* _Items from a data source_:
⁂
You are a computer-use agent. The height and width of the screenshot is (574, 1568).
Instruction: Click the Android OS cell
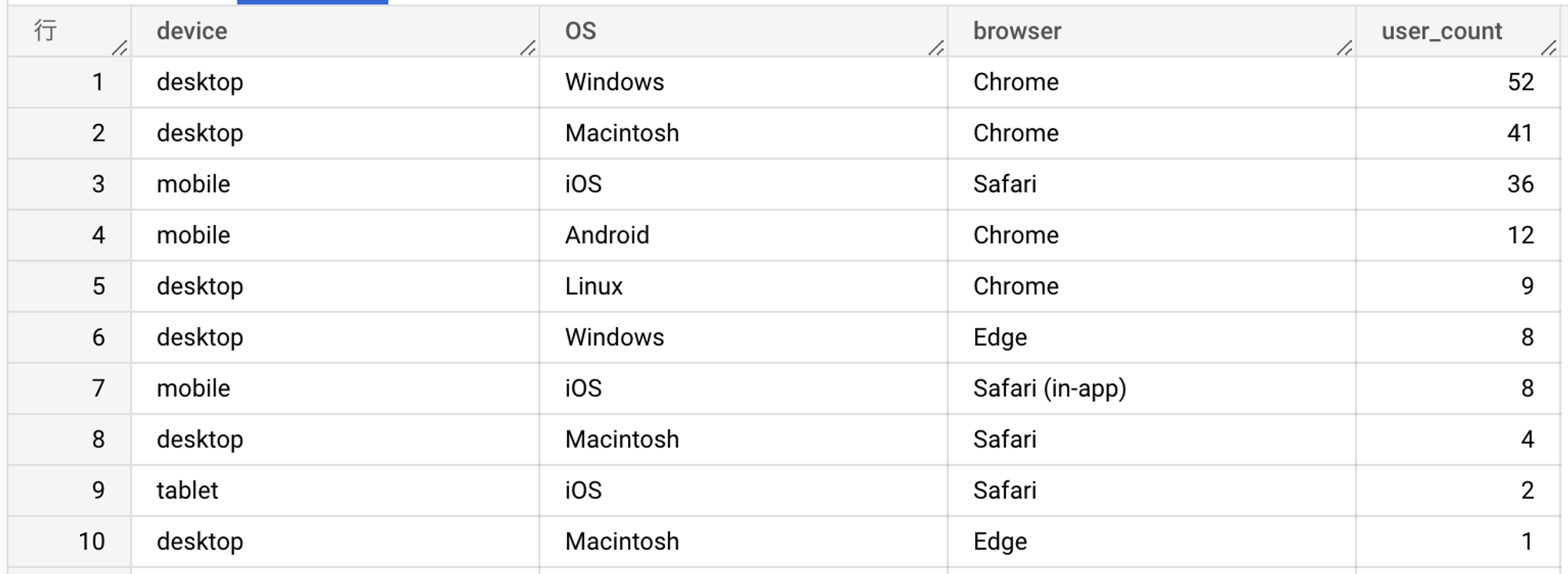743,235
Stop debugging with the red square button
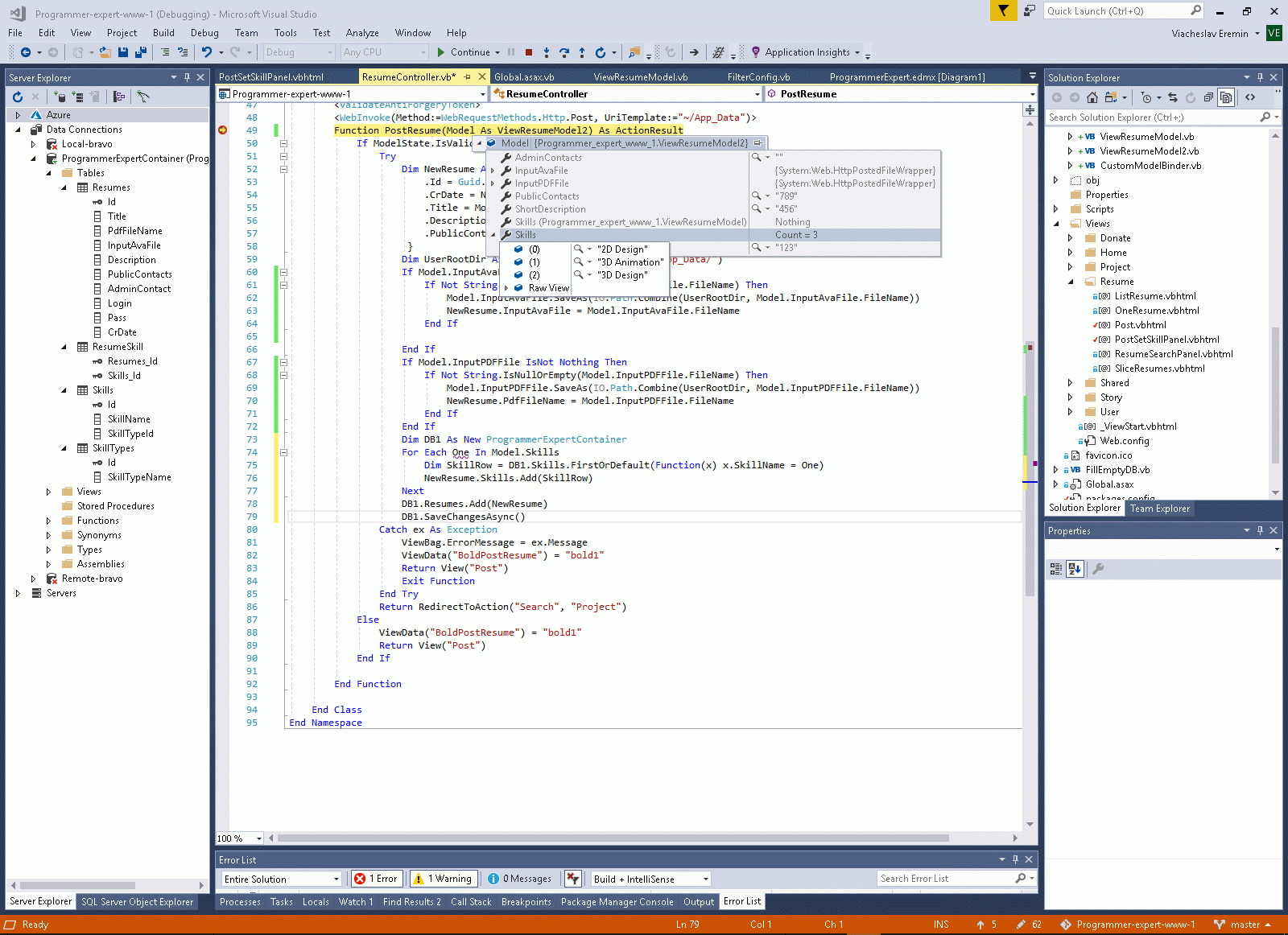 (x=529, y=52)

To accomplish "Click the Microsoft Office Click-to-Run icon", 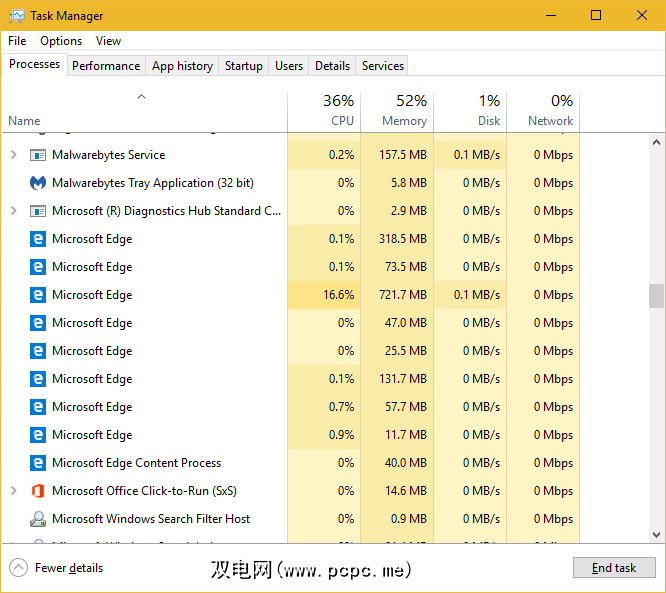I will point(38,491).
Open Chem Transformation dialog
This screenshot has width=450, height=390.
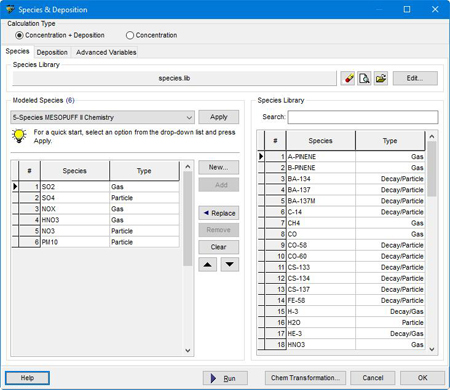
⁂
* _WHAT THIS TASK INVOLVES_: Your answer must be the count of lines in the data that contain "width", with no added words.

* _WRITTEN SOLUTION_: 2